# [How to complete this task]
Set down the material exactly as given, please, from its first line through the line that includes "Viewport: 574px width, 648px height.".

# [Data supplied]

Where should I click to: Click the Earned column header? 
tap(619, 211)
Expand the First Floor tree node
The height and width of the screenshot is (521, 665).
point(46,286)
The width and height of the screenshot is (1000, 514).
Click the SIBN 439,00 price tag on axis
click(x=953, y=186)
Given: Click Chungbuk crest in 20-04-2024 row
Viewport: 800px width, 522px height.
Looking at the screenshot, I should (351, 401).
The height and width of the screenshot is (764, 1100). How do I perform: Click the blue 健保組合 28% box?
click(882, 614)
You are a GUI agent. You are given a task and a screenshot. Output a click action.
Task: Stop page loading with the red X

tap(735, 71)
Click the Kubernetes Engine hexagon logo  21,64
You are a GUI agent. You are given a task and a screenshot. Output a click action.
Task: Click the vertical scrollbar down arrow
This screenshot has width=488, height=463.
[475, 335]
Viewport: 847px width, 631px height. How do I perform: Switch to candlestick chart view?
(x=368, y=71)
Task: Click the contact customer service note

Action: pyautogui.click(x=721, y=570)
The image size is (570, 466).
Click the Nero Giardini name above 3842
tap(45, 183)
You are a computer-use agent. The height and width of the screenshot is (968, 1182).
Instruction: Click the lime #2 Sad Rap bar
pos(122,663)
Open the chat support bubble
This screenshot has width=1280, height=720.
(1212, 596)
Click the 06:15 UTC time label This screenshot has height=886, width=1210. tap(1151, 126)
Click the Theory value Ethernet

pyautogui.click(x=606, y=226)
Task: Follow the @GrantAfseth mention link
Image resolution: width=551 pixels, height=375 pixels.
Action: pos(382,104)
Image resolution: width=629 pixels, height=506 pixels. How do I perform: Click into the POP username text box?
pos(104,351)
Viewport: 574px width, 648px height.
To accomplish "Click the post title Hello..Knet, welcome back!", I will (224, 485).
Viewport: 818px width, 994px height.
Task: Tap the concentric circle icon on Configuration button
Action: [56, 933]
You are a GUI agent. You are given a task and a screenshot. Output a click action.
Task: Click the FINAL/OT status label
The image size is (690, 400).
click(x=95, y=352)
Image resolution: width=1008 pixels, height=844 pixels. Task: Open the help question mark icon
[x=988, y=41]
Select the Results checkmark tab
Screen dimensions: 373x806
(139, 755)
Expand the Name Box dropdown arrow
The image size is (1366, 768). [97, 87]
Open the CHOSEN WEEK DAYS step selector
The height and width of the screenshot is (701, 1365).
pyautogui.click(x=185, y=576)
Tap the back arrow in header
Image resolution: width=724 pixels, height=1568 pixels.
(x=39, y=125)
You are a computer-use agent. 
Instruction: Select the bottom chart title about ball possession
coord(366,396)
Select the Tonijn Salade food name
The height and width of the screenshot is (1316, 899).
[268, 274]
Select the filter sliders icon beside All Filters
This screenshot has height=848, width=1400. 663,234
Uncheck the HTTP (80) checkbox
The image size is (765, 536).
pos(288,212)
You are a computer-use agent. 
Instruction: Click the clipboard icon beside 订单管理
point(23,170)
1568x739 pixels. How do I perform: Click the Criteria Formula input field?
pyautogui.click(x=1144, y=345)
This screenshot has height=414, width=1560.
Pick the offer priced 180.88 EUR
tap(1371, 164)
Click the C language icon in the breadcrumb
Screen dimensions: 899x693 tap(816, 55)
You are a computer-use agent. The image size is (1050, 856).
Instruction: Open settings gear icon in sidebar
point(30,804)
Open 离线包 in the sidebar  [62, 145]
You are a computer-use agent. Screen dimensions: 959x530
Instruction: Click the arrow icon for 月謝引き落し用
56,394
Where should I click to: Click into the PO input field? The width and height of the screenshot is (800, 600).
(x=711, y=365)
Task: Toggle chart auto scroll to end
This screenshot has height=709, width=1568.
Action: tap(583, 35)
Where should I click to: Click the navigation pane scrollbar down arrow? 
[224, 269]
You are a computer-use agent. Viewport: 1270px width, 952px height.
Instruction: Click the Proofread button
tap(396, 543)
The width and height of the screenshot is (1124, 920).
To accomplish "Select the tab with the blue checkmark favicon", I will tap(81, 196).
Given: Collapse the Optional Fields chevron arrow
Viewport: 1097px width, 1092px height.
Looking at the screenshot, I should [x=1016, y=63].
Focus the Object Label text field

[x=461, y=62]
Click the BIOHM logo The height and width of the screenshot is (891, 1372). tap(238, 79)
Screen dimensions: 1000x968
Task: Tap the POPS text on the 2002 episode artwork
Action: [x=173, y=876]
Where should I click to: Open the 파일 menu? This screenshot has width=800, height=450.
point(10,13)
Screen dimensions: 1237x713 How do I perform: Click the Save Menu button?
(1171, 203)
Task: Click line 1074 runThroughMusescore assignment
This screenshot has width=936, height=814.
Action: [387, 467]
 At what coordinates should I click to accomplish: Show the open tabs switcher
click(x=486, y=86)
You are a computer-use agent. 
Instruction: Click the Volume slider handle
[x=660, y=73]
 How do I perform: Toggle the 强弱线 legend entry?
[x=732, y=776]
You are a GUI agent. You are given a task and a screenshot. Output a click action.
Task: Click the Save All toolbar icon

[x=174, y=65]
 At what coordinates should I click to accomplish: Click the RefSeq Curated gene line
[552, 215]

# [Final answer]
Where should I click to: Click the Earned column header? 
tap(619, 211)
Expand the First Floor tree node
The height and width of the screenshot is (521, 665).
point(46,286)
The width and height of the screenshot is (1000, 514).
Click the SIBN 439,00 price tag on axis
click(x=953, y=186)
Given: Click Chungbuk crest in 20-04-2024 row
Viewport: 800px width, 522px height.
Looking at the screenshot, I should (351, 401).
The height and width of the screenshot is (764, 1100). How do I perform: Click the blue 健保組合 28% box?
click(882, 614)
You are a GUI agent. You are given a task and a screenshot. Output a click action.
Task: Stop page loading with the red X

tap(735, 71)
Click the Kubernetes Engine hexagon logo  21,64
You are a GUI agent. You are given a task and a screenshot. Output a click action.
Task: Click the vertical scrollbar down arrow
This screenshot has width=488, height=463.
[475, 335]
Viewport: 847px width, 631px height. How do I perform: Switch to candlestick chart view?
(x=368, y=71)
Task: Click the contact customer service note

Action: pyautogui.click(x=721, y=570)
The image size is (570, 466).
Click the Nero Giardini name above 3842
tap(45, 183)
You are a computer-use agent. The height and width of the screenshot is (968, 1182).
Instruction: Click the lime #2 Sad Rap bar
pos(122,663)
Open the chat support bubble
This screenshot has width=1280, height=720.
(1212, 596)
Click the 06:15 UTC time label This screenshot has height=886, width=1210. tap(1151, 126)
Click the Theory value Ethernet

pyautogui.click(x=606, y=226)
Task: Follow the @GrantAfseth mention link
Image resolution: width=551 pixels, height=375 pixels.
Action: pos(382,104)
Image resolution: width=629 pixels, height=506 pixels. How do I perform: Click into the POP username text box?
pos(104,351)
Viewport: 574px width, 648px height.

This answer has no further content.